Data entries
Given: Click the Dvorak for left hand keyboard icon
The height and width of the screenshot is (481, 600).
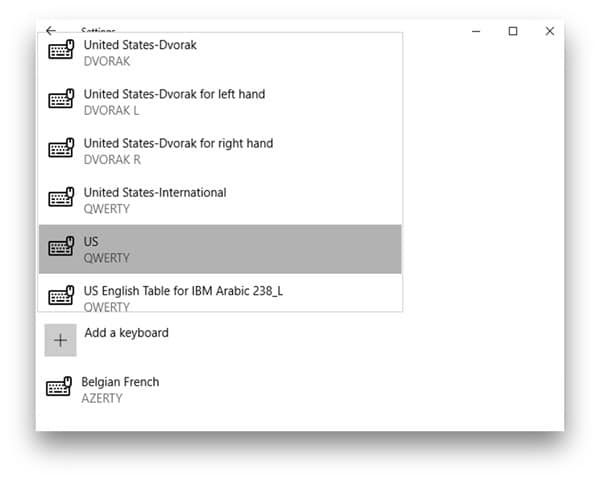Looking at the screenshot, I should pyautogui.click(x=62, y=100).
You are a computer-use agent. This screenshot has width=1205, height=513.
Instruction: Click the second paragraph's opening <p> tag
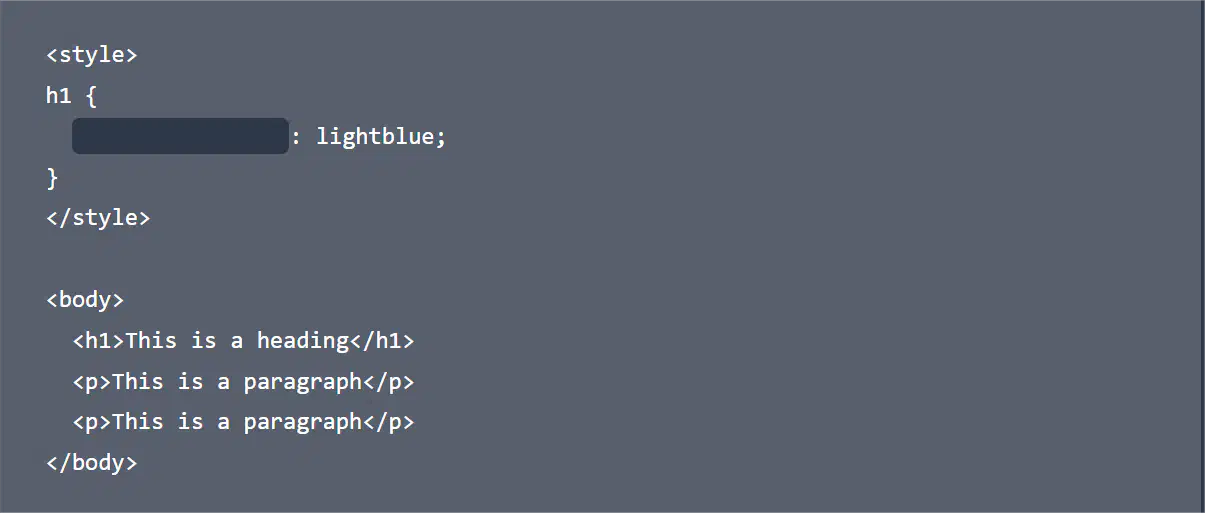(92, 423)
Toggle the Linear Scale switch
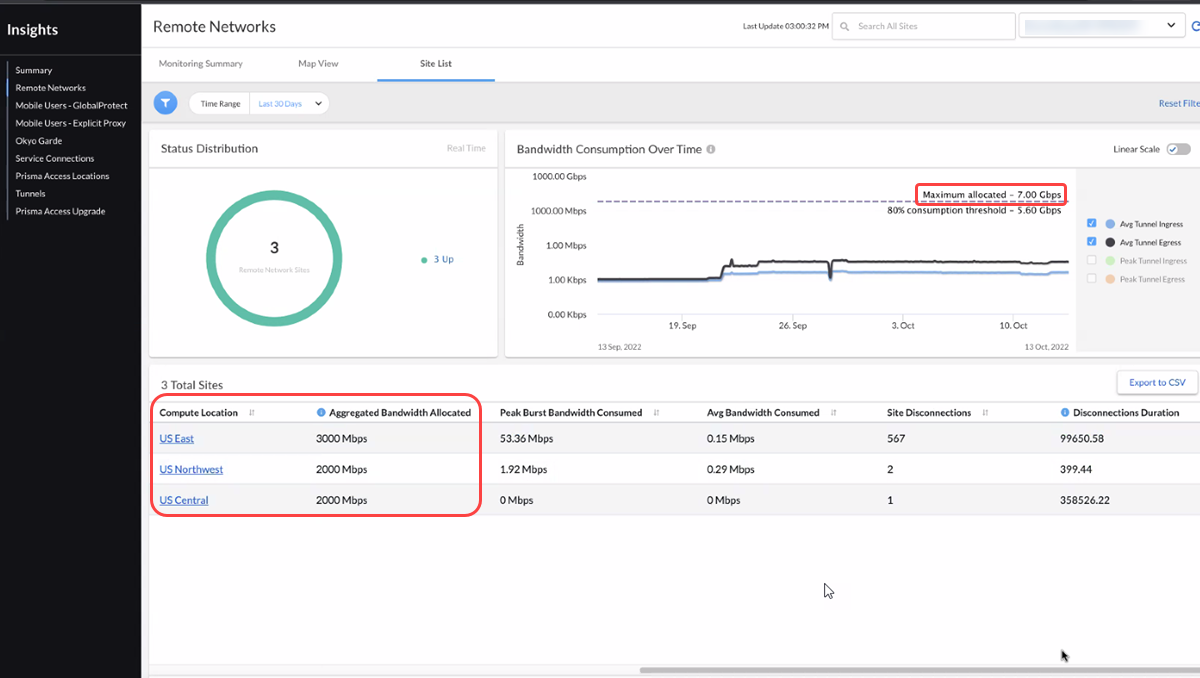This screenshot has height=678, width=1200. coord(1179,149)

- The problem
Leaving out the pictures, print every record exactly as written.

- Answer box
Given: Click the Dvorak for left hand keyboard icon
The height and width of the screenshot is (481, 600).
Looking at the screenshot, I should pyautogui.click(x=62, y=100).
You are a computer-use agent. This screenshot has width=1205, height=513.
Instruction: Click the second paragraph's opening <p> tag
(92, 423)
Toggle the Linear Scale switch
This screenshot has height=678, width=1200. coord(1179,149)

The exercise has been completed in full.